§ **YOUR GOAL**
Rewrite the material below, changing every "pixels" to "px" and keeping everything else unchanged. Leave the pictures out of your answer.

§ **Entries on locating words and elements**
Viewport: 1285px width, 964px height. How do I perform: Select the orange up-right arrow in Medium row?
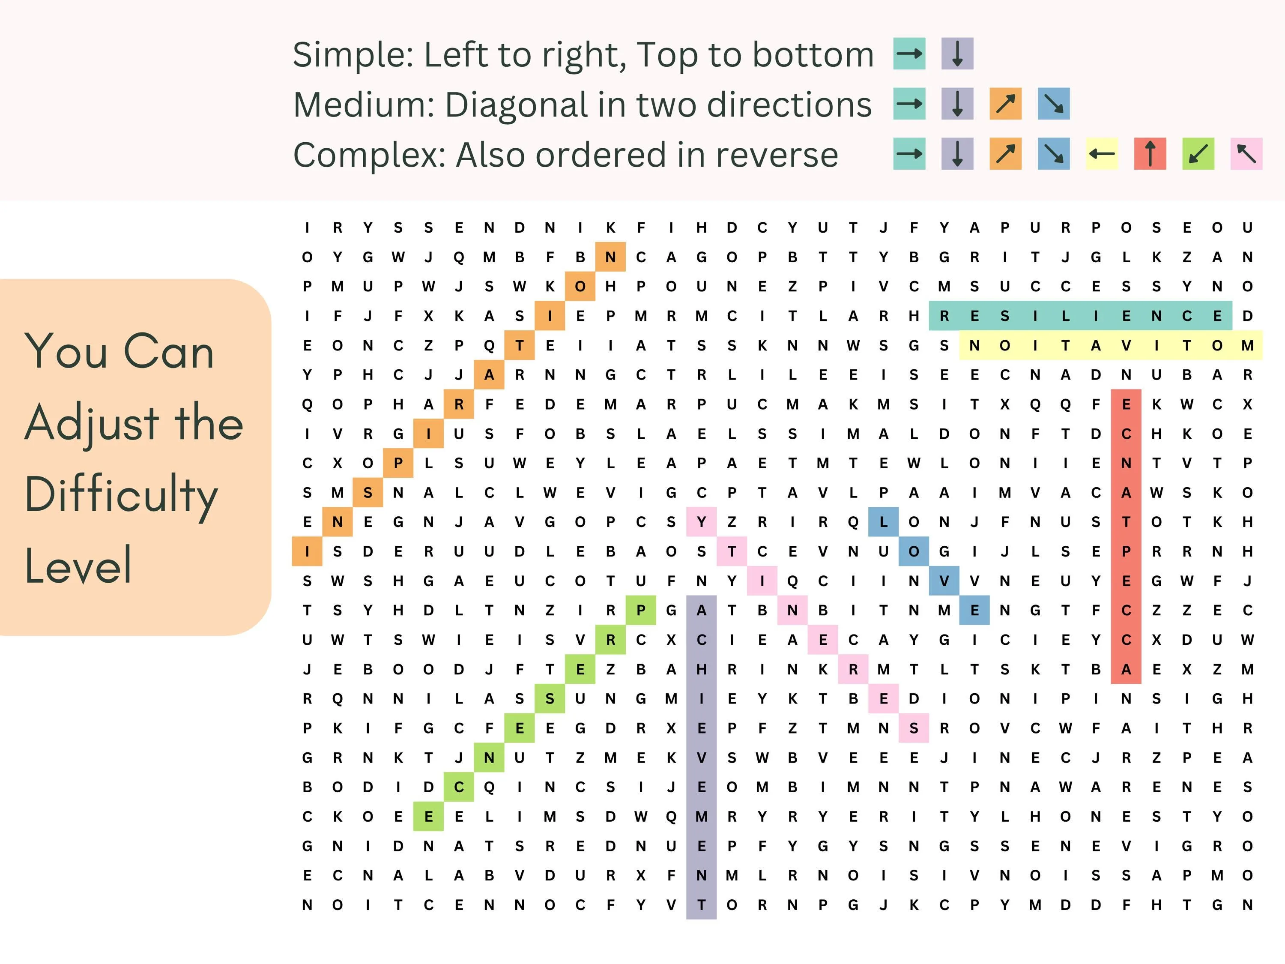click(1006, 104)
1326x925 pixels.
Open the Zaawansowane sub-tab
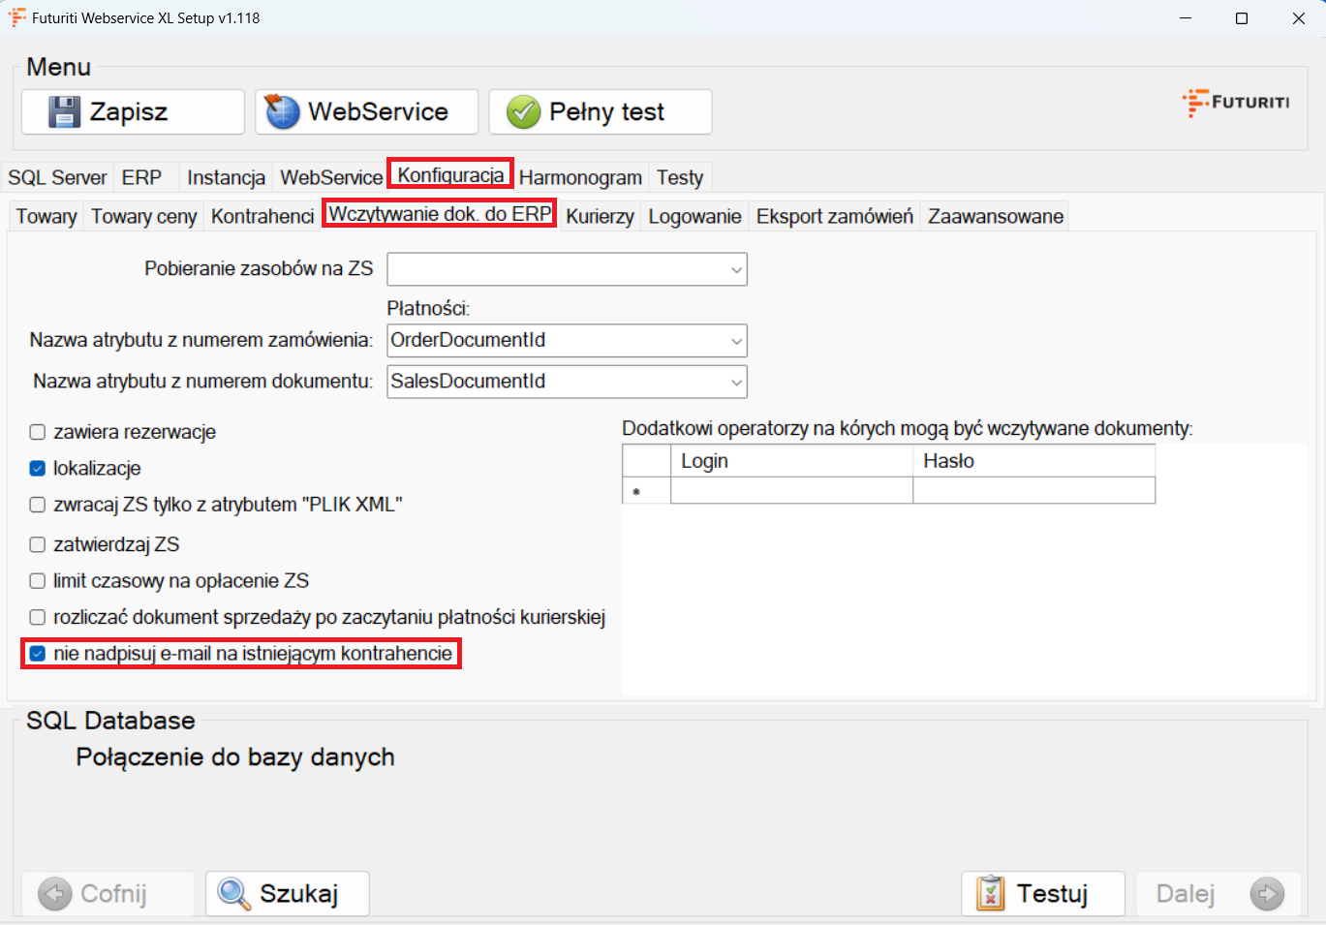pyautogui.click(x=995, y=217)
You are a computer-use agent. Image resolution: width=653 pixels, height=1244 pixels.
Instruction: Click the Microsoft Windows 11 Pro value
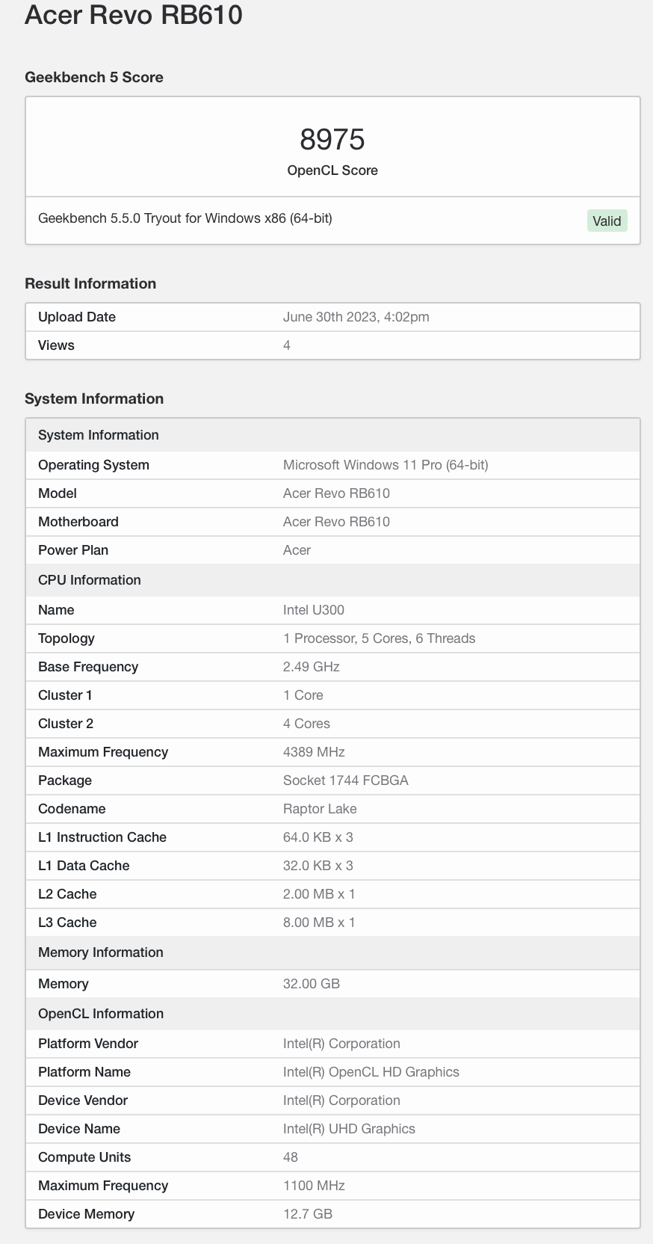point(385,465)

§ **ANSWER BELOW**
Viewport: 1285px width, 964px height. How do I perform: Select the orange up-right arrow in Medium row?
click(1006, 104)
1326x925 px.
Open the Zaawansowane sub-tab
pyautogui.click(x=995, y=217)
You are a computer-use agent. Image resolution: width=653 px, height=1244 px.
Instruction: Click the Microsoft Windows 11 Pro value
point(385,465)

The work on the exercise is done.